PASSAGE TO READ:
■ ■ ■ ■ ■
----- UPDATE 2017/05/16 ----
InMoov and ProgramAB can be modeled a bit like a human. Let's think of it in terms of the parts.
- Ear
- Brain
- Filter
- Mouth
Ok, above we have an ear, an ear recognizes text and publishes that to the brain. The brain takes that text and produces 2 things. 1. a responses as text and 2. out of band messages ( generic mrl messages , we'll talk about these in other posts.)
The brain then filters its response, because it's good to be polite and have good maners. (It's not always a good thing to speak your mind..) .. The filter takes that text response in , filters it and publishes it as a cleaned version of that text. The mouth listens for that text to decide when to start speaking and what to say. It's good not to talk to yourself, so the ear knows when the mouth is speaking.
So, let's talk about how MRL is like building blocks of services that can be swapped in and out..
An "Ear" implements the SpeechRecognizer and TextPublisher interfaces. So, any service that implements these 2 interfaces can be consider an "Ear" service. Currently we have 2 ear services
- Sphinx
- WebkitSpeechRecognition
Sphinx is poor quality, but does not need to be connected to the internet. Webkit, high quality, but requires internet connection.
The "Brain" in the context of ProgramAB is not (yet) very strongly defined as an interface. It's designed to process spoken text and natural language so it implements 2 interfaces. TextListener and TextPublisher. In these interfaces, ProgramAB listens for text from another service (the Ear) and then publishes text to another service (like the Filter.). I suspect these interfaces might formalize a bit more as MRL matures and things refactor.
The filter acts just like a brain in that it implements both TextPublisher and TextListener. It listens for text from the brain and it publishes text to the mouth. The HtmlFilter is an example of a service that implements both text listener and publisher. This is used to filter the response from ProgramAB incase it includes some html or other machine language that isn't intended to be spoken aloud.
The Mouth implements 2 and sometimes 3 interfaces.
- TextListener
- SpeechSynthesis
The speech synthesis services will listen for text from another service, they will then generete sound and write to the sound card to play back an audio version of the text. Many of these speech services will generate an mp3 that represents the spoken text and use the "AudioFile" service to play back the actual audio, other speech synthesis services will directly write to the sound card for playback.
Services that have the cached mp3s will additionally implement AudioListener to get callbacks for when the playback begins and stops for the mp3.
There is another service that is in play here called MouthControl... This is a service that listens to the start/stop playing events and then moves a servo according to the utterance (what is being spoken) and the events for the start/stop of playback. The MouthControl service probably needs some updating to make sure it supports speech synthesis services that don't implement AudioListener....
Ok, so there's lots of speech synthesis services, some work, some don't.. some require internet access.. some don't.. MarySpeech.. NaturalReaders... MimicSpeech (win only, currently) ...
I could continue to blab on about this..so instead i'll just share the links to the interface definitions ..
--------- Orig ------
I feel like people have embraced programab as a brain for the inmoov. Shall we make it a first class citizen and make program ab part of the default inmoov service?
This seems to be the base use case, webkit + programab + speech synth (mary?) is default.
so, I think we should add a "brain" to the inmoov service and that should be ProgramAB.. This means, when you start the inmoov service , it will include an instance of program ab...
■ ■ ■ ■ ■
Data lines
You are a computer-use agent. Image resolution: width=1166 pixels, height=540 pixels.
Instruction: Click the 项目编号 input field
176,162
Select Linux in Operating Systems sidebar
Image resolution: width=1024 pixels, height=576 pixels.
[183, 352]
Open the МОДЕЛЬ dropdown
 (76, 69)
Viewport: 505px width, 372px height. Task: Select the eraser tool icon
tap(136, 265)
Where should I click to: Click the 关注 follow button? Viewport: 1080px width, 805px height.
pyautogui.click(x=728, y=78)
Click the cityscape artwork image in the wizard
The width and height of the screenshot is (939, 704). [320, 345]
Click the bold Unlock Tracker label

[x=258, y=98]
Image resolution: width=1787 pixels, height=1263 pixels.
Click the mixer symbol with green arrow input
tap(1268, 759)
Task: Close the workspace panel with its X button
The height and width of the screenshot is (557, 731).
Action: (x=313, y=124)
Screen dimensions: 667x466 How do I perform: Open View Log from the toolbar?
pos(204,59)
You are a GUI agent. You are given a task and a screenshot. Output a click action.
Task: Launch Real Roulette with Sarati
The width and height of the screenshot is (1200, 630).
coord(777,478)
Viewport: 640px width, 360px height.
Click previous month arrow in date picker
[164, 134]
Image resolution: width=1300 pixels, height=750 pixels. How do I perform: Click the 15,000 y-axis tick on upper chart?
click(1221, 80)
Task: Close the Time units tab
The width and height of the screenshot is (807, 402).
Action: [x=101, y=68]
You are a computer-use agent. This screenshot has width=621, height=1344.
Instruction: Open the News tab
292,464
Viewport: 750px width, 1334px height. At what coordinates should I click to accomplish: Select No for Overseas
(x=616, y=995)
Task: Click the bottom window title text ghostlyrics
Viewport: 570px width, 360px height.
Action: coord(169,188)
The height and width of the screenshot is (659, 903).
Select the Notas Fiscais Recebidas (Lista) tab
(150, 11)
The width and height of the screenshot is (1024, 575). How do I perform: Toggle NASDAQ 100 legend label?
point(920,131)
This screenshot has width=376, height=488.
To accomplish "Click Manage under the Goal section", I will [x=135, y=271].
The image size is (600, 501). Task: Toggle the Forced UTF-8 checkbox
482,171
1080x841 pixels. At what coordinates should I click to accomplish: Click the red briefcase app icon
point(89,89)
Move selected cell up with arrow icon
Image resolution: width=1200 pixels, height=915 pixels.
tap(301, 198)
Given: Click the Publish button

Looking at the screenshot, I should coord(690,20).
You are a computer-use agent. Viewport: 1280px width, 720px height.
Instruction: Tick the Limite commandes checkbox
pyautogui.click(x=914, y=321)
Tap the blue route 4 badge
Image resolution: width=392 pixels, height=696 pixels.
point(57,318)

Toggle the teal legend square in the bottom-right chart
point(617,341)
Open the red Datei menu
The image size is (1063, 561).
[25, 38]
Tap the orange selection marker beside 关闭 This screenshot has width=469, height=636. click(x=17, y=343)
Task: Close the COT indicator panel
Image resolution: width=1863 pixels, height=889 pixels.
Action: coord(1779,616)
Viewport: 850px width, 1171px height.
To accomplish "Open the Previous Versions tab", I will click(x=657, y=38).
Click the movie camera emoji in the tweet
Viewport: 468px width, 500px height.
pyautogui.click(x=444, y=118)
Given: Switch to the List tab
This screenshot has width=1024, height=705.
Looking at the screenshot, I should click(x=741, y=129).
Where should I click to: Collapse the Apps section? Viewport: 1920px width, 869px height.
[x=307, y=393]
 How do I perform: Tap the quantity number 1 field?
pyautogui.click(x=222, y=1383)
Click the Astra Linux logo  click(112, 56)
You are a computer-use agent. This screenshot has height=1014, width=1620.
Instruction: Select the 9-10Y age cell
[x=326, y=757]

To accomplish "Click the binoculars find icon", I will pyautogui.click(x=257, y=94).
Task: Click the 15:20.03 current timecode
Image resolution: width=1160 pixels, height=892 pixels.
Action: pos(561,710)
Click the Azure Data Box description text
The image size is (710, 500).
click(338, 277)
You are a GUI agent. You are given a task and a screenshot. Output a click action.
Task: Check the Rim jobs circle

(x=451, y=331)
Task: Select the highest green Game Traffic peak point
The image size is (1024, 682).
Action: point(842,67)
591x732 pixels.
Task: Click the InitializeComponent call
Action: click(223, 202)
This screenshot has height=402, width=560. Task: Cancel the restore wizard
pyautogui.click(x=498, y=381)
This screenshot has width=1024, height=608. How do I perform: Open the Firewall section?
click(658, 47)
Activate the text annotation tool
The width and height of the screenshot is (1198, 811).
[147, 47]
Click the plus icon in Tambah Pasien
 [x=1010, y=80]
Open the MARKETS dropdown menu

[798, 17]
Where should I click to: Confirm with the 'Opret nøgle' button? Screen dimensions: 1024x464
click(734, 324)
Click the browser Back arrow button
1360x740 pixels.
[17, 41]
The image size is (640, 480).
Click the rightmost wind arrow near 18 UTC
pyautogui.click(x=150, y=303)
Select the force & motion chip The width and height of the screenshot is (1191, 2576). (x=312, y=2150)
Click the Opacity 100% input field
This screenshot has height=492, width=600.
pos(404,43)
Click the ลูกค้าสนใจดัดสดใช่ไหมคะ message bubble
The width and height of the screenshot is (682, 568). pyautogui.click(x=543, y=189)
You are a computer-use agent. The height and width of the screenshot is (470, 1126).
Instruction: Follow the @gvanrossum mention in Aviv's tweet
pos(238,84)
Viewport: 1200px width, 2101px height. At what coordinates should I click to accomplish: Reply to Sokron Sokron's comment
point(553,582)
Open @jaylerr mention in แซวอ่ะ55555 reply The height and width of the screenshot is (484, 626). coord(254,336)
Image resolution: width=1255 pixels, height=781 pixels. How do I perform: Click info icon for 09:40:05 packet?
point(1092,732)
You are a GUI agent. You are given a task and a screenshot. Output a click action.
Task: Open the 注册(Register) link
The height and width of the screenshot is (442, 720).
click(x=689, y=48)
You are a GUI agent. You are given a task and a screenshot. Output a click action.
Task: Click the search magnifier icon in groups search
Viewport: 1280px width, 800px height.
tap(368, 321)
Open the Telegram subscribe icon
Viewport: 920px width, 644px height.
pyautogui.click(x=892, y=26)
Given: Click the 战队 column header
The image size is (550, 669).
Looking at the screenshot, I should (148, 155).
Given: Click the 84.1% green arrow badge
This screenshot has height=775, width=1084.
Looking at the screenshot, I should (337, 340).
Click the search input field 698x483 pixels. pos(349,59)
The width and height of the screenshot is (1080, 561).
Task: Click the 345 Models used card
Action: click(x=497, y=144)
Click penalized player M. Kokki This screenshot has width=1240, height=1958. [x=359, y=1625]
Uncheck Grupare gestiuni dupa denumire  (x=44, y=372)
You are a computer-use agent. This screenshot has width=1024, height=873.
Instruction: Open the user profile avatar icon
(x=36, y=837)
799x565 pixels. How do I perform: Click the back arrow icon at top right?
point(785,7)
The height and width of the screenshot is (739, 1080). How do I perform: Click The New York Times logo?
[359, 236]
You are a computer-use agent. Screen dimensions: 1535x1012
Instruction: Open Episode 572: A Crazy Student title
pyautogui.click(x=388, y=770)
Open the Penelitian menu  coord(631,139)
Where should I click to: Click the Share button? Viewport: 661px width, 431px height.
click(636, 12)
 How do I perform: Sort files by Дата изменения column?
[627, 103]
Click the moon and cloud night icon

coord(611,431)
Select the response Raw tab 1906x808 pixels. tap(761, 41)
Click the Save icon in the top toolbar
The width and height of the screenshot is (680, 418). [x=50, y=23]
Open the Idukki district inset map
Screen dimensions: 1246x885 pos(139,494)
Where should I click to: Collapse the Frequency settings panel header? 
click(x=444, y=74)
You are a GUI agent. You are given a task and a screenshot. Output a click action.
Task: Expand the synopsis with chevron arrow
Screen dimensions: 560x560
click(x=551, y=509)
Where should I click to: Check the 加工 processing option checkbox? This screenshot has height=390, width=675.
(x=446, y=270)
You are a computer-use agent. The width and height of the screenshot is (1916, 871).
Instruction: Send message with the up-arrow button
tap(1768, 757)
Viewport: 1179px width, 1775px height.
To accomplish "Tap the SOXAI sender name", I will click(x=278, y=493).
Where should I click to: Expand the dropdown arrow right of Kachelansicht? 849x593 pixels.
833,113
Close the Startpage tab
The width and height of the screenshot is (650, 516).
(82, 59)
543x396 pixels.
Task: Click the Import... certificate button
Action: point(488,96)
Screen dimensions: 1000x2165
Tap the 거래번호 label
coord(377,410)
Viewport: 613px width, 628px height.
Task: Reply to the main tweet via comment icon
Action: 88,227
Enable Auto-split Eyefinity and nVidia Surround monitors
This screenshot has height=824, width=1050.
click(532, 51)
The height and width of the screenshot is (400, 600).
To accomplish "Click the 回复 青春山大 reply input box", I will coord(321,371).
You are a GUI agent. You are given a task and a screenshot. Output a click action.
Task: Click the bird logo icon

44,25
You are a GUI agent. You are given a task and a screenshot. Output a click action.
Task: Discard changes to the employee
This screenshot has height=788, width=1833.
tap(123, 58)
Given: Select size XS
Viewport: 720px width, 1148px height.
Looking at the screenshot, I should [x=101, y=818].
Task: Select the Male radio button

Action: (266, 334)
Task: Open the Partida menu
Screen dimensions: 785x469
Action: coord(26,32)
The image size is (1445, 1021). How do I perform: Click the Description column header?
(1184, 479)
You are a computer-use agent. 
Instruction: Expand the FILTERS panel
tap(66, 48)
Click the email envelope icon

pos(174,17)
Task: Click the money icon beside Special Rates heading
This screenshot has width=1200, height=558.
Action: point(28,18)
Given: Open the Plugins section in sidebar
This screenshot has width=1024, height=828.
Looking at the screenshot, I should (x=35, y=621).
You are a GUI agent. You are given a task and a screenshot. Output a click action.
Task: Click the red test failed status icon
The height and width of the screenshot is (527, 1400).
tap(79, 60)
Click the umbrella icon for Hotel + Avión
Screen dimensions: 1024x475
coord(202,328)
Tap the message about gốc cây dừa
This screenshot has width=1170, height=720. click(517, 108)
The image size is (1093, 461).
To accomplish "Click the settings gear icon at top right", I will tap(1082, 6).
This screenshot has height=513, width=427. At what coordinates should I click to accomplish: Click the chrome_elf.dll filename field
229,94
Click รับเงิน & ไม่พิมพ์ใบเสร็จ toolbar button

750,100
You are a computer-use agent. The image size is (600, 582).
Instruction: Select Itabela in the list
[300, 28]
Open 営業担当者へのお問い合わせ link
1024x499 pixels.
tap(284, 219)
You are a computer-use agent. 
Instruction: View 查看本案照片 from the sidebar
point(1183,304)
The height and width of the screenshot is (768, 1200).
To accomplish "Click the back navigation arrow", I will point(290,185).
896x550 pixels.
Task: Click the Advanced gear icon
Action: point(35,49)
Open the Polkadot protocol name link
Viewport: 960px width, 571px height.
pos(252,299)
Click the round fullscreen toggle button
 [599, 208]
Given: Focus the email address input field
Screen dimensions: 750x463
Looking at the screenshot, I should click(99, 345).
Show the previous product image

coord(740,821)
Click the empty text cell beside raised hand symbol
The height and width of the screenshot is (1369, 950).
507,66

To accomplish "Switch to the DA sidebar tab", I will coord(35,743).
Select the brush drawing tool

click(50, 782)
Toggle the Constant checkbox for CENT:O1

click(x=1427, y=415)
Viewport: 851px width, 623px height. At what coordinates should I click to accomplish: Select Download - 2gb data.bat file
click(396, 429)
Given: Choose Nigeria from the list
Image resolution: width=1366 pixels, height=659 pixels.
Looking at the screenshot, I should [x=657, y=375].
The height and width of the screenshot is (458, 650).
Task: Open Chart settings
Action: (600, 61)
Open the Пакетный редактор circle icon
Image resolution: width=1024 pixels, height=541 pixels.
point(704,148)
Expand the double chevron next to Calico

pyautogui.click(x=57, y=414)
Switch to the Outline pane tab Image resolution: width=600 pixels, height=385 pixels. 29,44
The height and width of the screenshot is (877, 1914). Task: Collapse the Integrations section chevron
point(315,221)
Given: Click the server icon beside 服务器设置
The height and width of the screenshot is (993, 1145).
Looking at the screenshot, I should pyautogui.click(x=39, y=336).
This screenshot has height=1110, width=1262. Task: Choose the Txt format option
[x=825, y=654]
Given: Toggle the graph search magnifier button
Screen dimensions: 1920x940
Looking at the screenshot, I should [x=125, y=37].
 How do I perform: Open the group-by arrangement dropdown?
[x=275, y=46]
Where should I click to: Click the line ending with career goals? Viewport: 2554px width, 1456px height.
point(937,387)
■ ■ ■ ■ ■
EXERCISE DETAILS: Reproduce the passage of the InMoov and ProgramAB post that opens with the words containing "This seems to" and closes with "of program ab...". The lines above play no part in this.

WRITTEN RESPONSE:
This seems to be the base use case, webkit + programab + speech synth (mary?) is default.
so, I think we should add a "brain" to the inmoov service and that should be ProgramAB.. This means, when you start the inmoov service , it will include an instance of program ab...